- [DATA ENTRIES]:

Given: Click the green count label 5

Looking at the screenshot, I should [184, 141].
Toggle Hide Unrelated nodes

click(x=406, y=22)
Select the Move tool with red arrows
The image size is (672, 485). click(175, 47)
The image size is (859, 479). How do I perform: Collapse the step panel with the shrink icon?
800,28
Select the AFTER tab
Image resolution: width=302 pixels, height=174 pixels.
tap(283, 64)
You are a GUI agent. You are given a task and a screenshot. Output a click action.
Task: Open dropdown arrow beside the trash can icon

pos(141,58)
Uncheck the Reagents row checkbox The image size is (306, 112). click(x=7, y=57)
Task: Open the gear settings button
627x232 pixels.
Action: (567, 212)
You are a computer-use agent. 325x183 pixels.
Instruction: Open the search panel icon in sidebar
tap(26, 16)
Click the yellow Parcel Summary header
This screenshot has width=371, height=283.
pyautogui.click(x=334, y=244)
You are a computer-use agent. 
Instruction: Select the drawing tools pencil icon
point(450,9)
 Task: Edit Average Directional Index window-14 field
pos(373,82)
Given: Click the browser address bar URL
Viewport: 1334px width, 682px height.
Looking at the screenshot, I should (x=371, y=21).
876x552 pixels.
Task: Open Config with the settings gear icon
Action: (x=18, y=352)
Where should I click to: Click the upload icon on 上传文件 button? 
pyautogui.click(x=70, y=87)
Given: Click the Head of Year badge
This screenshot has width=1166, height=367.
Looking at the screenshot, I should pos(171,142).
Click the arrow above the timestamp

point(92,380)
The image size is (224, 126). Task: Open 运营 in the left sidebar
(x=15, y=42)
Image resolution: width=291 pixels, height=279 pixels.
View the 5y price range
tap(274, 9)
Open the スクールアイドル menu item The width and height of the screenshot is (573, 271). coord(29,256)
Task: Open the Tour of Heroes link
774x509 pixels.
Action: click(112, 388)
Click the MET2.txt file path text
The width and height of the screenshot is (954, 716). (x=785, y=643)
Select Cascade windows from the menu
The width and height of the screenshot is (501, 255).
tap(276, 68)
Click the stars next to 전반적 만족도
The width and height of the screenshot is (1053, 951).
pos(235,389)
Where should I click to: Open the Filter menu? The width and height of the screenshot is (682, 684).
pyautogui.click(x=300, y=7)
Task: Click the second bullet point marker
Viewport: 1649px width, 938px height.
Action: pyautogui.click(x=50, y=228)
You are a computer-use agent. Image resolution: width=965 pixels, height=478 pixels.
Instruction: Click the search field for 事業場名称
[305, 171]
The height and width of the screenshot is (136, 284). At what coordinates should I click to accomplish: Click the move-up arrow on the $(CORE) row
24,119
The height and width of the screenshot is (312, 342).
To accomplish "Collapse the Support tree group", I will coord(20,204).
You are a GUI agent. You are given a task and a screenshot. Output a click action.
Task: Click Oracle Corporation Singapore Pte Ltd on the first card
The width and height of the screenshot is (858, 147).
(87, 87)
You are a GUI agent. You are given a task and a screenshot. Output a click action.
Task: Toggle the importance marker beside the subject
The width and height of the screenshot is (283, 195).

- [THE TASK]:
Copy the stretch of records from the line containing "Uncheck the Reagents" through the line containing "pos(373,82)", keeping every line in full. Multiply each coordinate in the answers by 0.45 and round to a whole number, rounding halves up, and leave all other text and numbers unchanged.

- [REPLY]:
Uncheck the Reagents row checkbox The image size is (306, 112). click(x=3, y=26)
Task: Open the gear settings button
627x232 pixels.
Action: (255, 95)
You are a computer-use agent. 325x183 pixels.
Instruction: Open the search panel icon in sidebar
tap(12, 7)
Click the yellow Parcel Summary header
This screenshot has width=371, height=283.
pyautogui.click(x=150, y=110)
You are a computer-use agent. 
Instruction: Select the drawing tools pencil icon
point(203,4)
 Task: Edit Average Directional Index window-14 field
pos(168,37)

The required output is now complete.